▶ [EXERCISE]
Within the records, tally the lines that contain "scrollbar" and reply with that number only.

*** Opening of SUPPLIED DATA ***

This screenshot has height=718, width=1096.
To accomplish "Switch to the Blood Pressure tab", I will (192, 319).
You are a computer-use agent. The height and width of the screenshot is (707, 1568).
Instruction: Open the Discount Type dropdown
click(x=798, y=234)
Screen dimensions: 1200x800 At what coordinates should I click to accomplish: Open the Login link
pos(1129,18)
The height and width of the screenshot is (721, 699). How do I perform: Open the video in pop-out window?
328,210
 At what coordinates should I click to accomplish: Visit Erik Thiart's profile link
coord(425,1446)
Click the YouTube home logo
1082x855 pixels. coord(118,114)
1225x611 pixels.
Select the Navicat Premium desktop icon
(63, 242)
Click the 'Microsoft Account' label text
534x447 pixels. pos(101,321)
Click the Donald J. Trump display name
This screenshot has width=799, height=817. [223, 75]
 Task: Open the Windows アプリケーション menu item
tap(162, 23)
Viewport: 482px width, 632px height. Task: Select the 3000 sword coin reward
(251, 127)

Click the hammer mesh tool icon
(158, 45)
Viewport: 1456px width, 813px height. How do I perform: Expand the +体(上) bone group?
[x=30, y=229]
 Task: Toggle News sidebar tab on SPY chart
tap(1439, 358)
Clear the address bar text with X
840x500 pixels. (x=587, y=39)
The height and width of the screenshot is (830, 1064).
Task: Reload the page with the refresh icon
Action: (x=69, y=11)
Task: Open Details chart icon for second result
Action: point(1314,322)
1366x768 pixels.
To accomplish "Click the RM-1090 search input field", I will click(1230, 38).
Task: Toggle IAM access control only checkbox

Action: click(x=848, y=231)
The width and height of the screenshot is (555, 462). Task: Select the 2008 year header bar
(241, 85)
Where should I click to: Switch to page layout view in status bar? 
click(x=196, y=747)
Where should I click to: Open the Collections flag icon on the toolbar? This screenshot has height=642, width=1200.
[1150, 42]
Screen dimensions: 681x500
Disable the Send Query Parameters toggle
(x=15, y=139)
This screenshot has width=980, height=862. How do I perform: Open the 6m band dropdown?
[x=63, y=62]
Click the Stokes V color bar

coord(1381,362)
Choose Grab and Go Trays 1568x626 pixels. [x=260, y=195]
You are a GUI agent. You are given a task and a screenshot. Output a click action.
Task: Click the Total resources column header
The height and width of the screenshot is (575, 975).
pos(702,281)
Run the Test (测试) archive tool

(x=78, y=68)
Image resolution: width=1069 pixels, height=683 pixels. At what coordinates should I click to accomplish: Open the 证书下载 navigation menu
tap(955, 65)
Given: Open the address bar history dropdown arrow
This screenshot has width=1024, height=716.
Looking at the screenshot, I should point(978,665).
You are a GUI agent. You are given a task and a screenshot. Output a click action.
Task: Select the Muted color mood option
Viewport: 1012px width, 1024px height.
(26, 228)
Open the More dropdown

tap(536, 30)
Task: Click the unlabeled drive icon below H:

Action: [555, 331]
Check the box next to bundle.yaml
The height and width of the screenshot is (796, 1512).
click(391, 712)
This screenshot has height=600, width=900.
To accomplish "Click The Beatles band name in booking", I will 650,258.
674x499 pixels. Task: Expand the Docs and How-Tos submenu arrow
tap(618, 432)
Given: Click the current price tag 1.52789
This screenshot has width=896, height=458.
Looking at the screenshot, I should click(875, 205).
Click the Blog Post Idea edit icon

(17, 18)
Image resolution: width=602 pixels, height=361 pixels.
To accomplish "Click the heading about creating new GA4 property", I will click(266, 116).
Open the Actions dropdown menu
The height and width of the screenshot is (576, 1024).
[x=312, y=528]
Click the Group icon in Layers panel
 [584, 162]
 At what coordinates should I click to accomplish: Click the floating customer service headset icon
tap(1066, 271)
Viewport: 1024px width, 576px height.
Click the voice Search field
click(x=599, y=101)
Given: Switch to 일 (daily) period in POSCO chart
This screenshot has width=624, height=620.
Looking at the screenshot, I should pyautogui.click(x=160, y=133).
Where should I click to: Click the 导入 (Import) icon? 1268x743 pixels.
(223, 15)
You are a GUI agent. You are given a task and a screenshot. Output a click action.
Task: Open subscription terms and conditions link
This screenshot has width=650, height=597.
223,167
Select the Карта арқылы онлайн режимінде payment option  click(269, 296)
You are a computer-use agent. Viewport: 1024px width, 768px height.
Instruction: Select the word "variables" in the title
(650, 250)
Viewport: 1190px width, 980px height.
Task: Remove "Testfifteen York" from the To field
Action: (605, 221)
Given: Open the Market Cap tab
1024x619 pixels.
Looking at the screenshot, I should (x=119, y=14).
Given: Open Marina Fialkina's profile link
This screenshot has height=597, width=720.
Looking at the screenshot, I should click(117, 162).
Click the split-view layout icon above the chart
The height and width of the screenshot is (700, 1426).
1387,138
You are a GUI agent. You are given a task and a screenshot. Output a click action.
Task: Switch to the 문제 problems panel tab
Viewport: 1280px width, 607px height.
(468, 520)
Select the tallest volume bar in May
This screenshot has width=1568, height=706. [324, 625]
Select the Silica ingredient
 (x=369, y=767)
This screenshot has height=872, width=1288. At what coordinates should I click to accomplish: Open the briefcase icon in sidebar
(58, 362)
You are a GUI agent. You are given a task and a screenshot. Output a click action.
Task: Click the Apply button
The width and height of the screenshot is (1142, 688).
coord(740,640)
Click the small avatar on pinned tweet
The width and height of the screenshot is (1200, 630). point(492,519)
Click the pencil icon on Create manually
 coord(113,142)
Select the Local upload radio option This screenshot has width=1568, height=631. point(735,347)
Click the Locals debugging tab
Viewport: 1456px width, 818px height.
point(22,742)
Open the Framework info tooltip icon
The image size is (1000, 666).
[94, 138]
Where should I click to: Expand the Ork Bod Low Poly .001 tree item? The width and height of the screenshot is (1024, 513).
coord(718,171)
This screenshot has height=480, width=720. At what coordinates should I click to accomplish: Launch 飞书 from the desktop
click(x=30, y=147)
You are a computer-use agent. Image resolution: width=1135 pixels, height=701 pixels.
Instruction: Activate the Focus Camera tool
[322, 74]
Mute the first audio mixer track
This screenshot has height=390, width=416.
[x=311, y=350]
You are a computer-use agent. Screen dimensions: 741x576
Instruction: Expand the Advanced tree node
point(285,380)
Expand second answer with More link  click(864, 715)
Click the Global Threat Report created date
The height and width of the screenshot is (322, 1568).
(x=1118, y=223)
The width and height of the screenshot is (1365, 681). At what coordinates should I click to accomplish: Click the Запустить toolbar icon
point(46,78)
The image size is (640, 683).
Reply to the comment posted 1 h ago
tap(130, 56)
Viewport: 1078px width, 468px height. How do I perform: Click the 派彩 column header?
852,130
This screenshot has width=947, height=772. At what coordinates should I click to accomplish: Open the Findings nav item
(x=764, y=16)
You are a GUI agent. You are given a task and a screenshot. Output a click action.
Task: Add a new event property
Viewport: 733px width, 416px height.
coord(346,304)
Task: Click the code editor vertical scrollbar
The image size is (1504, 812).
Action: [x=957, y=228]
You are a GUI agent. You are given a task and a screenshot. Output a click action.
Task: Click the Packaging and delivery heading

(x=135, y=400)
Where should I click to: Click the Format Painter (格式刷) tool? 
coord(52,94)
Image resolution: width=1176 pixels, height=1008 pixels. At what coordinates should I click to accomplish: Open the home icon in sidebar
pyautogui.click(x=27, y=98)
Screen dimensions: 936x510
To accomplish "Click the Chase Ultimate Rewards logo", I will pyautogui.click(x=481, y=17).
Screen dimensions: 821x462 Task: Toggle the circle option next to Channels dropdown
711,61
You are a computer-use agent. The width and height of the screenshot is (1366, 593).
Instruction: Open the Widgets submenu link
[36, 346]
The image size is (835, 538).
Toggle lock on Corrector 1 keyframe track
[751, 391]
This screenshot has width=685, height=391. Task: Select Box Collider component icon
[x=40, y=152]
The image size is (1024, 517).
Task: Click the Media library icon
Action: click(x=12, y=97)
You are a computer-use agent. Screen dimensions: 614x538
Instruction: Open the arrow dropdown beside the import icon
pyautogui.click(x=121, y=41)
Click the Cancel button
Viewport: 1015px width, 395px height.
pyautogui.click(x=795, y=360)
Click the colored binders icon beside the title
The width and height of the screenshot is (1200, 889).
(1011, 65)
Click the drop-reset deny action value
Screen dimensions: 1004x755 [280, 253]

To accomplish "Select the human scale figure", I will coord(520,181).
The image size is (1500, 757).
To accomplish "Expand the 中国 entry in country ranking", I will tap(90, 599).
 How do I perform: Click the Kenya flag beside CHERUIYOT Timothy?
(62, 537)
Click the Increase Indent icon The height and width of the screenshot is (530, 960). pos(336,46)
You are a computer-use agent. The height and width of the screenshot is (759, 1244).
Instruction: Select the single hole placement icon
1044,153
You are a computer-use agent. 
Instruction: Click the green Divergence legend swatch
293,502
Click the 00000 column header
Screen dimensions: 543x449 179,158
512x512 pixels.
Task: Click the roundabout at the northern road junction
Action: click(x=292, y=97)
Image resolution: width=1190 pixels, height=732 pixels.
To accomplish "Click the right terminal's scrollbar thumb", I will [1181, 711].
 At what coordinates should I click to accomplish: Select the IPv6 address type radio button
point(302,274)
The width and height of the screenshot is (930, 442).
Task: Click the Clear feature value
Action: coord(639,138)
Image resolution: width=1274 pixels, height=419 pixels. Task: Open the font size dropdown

*** Close of SUPPLIED DATA ***

▶ [RESULT OF THIS TASK]
2